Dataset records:
⟨

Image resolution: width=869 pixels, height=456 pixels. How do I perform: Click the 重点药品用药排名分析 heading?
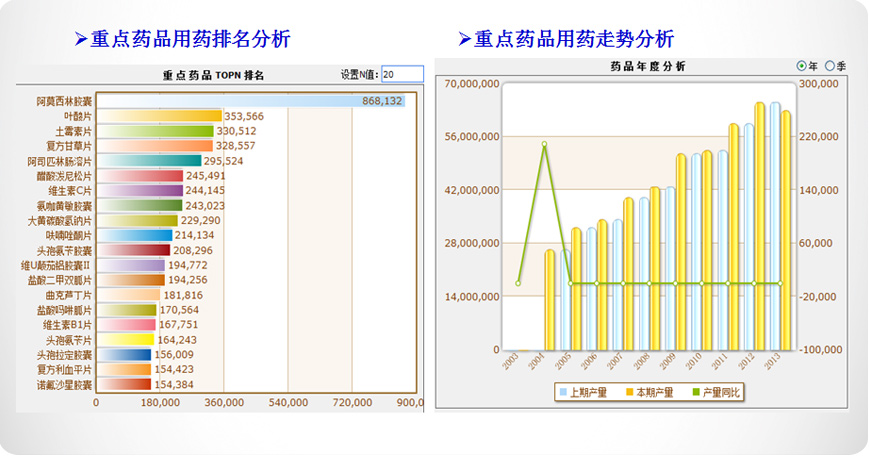coord(190,40)
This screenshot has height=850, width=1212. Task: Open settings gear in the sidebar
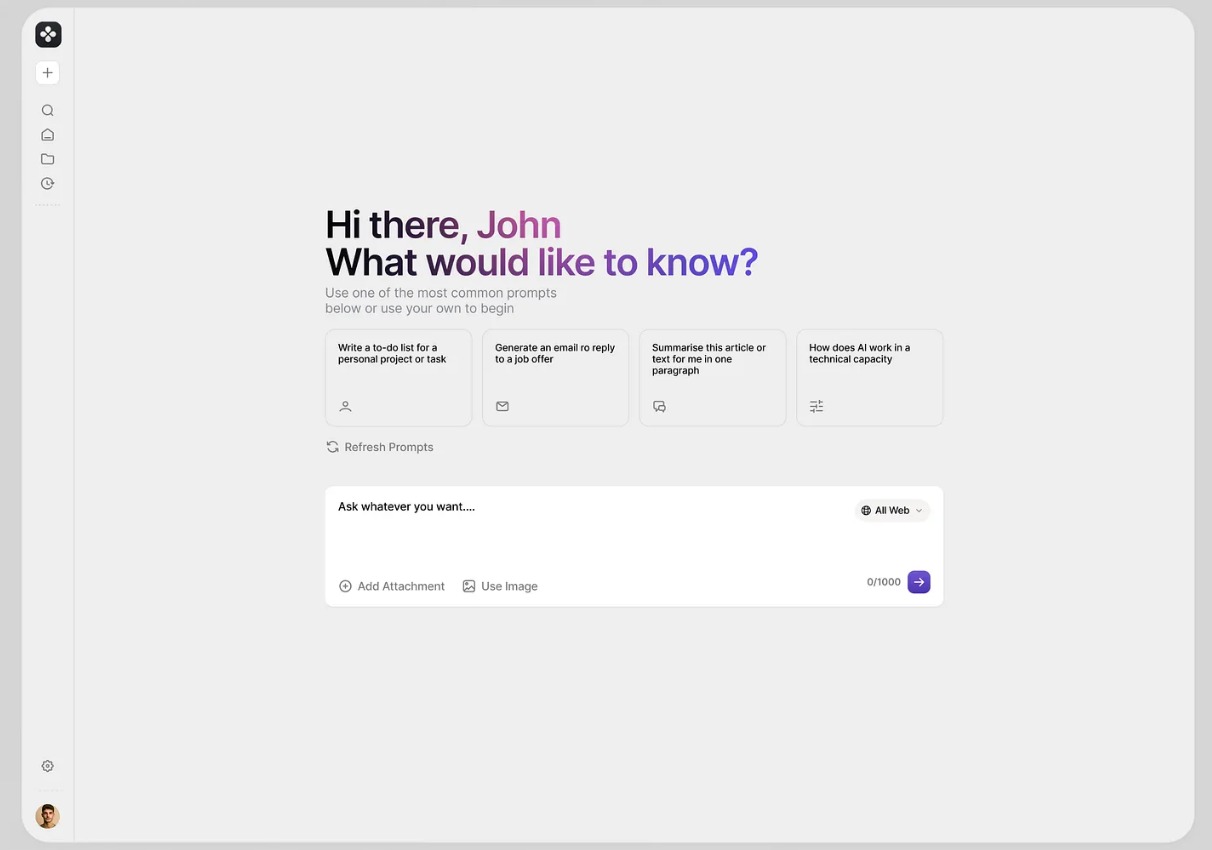[47, 766]
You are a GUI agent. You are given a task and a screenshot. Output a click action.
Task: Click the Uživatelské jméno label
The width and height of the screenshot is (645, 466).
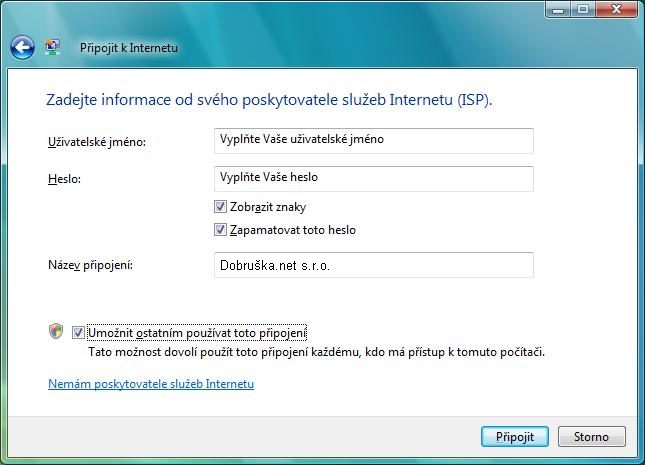pos(97,142)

⟩

* _GIVEN INSTRUCTION_:
Rewrite every line of the material above, replacing "screenshot" with "screen capture" and changing nothing else. Omit the pictures from your answer.

* _PROBLEM SOLUTION_:
Image resolution: width=869 pixels, height=456 pixels. How do I perform: Click the 重点药品用药排名分析 heading?
coord(190,40)
This screen capture has height=850, width=1212. Task: Open settings gear in the sidebar
[47, 766]
You are a GUI agent. You are given a task and a screen capture. Output a click action.
Task: Click the Uživatelské jméno label
The width and height of the screen capture is (645, 466).
pos(97,142)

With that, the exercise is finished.